The defendants, Maria Margarita Gomez, Guillermo Sanchez, Jr. (Sanchez Jr.), and Eric Sanchez, appeal from the judgment of the trial court, rendered after a trial to the court, in favor of the plaintiff Drew Friedman 1 on his summary process complaint and against the defendants on their special defenses and counterclaims. On appeal, the defendants claim that the court (1) improperly limited its jurisdiction when it concluded that it did not have the authority to determine title to the subject property, (2) improperly determined that Guillermo Sanchez, Sr. (Sanchez Sr.), was no longer a party to this action, and (3) abused its discretion in finding that the defendants failed to prove that they had an equitable interest in the subject property. The plaintiff claims that the defendants' appeal is moot and must be dismissed because they voluntarily vacated the premises after the appeal was filed. We conclude that the appeal is not moot, and we affirm the judgment of the trial court.
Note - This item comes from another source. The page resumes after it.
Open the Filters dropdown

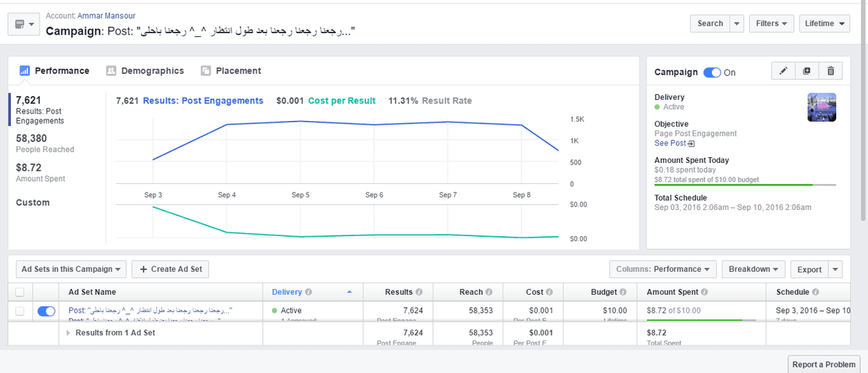click(x=771, y=24)
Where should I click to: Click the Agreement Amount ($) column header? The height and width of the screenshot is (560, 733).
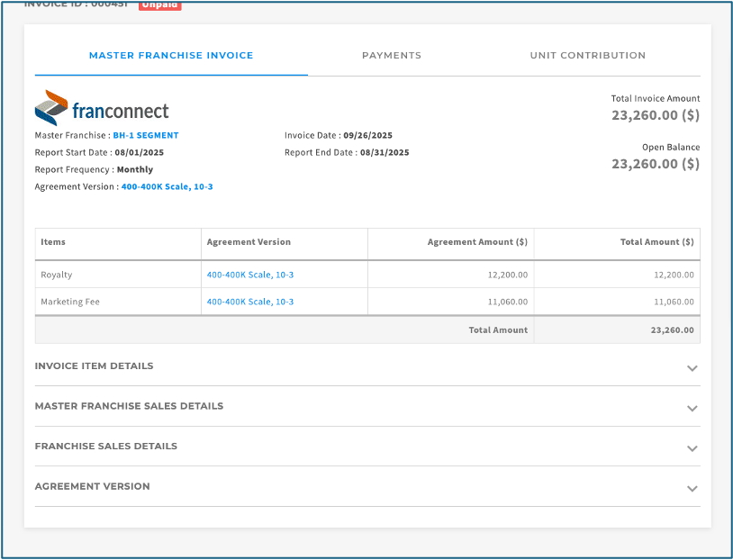tap(477, 242)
The court, as fact finder, reasonably could have found the following facts. The plaintiff 2 owned and managed commercial and residential real estate properties in Westport and Norwalk. Sanchez Sr. was employed by the plaintiff and was well liked by him. Gomez and Sanchez Sr. were married, and they lived with their two children, Sanchez Jr. and Eric Sanchez, in an apartment in Norwalk. Sanchez Sr. and Gomez wanted to purchase a home, and they began to save money for that purpose. The plaintiff, desirous of keeping Sanchez Sr. as an employee and having available financial resources, offered to assist by purchasing a two-family dwelling located on Godfrey Street in Norwalk. The purchase price was $250,000, and was paid in cash. The plaintiff took title to the property in his name by warranty deed recorded in the Norwalk land records on March 13, 2002.
Sanchez Sr. contributed $7700 toward the $25,000 down payment and an additional $4009.55 in closing costs. The plaintiff's total contribution to the purchase of the two-family dwelling totaled $243,785.60. Sanchez Sr. and the plaintiff had an understanding that $240,000 of the amount paid constituted a loan from the plaintiff to Sanchez Sr., which was to be repaid in 180 payments at 7.5 percent interest. The first payment of principal and interest was due May 1, 2002, and the final payment was due April 1, 2017. The plaintiff provided Sanchez Sr. with an amortization schedule with respect to the loan payments. Sanchez Sr. and the plaintiff further agreed that if Sanchez Sr. made all of the required payments, the plaintiff would convey title to the subject property to him upon receipt of the final payment.
Sanchez Sr. and the defendants occupied the second floor of the two-family dwelling beginning in March or April of 2002. Sanchez Sr., acting as the plaintiff's agent, rented the first floor to various tenants, collected the rent, and maintained the property. He kept the rent and paid the bills related to the subject property, including the real estate taxes. Sanchez Sr. began to make the required payments to the plaintiff, as set forth in the amortization schedule, but subsequently fell behind and eventually ceased making any payments. At the time of trial, the plaintiff's records indicated that the amount due from Sanchez Sr. was $165,077.67 in principal and $44,512.24 in interest. Sanchez Sr. vacated the property in 2010, but the defendants continued to reside on the second floor. The defendants made no payments pursuant to the amortization schedule, nor did they pay the plaintiff for use and occupancy of the property.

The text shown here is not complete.